● **Exercise goal**
Every line with "will" in it should be copied from the data.

● **Pixel coordinate grounding data**
□ □ □ □
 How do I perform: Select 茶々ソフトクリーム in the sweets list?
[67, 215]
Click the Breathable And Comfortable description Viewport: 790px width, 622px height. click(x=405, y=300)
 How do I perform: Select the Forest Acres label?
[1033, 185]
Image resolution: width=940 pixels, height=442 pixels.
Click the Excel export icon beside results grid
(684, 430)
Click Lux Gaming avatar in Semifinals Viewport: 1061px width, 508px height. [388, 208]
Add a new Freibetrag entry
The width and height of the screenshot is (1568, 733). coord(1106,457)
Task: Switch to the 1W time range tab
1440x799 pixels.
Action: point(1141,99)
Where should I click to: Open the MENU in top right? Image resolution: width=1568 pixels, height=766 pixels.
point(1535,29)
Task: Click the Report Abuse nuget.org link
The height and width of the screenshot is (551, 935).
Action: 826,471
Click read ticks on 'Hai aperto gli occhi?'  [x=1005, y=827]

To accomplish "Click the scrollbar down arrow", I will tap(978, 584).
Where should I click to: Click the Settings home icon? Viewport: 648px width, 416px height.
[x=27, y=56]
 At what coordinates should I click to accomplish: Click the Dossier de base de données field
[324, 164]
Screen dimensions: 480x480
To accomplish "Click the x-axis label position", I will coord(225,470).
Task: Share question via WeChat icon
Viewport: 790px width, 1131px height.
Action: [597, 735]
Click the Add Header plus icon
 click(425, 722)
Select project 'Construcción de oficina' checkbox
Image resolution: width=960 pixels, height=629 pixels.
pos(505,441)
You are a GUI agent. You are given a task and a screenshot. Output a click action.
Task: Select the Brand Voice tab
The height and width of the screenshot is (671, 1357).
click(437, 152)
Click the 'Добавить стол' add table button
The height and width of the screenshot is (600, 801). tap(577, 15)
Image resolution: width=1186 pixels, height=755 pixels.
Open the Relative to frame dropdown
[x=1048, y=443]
□ □ □ □
● **Answer section**
To accomplish "Click the scrollbar down arrow", I will tap(978, 584).
To accomplish "Click the x-axis label position", I will coord(225,470).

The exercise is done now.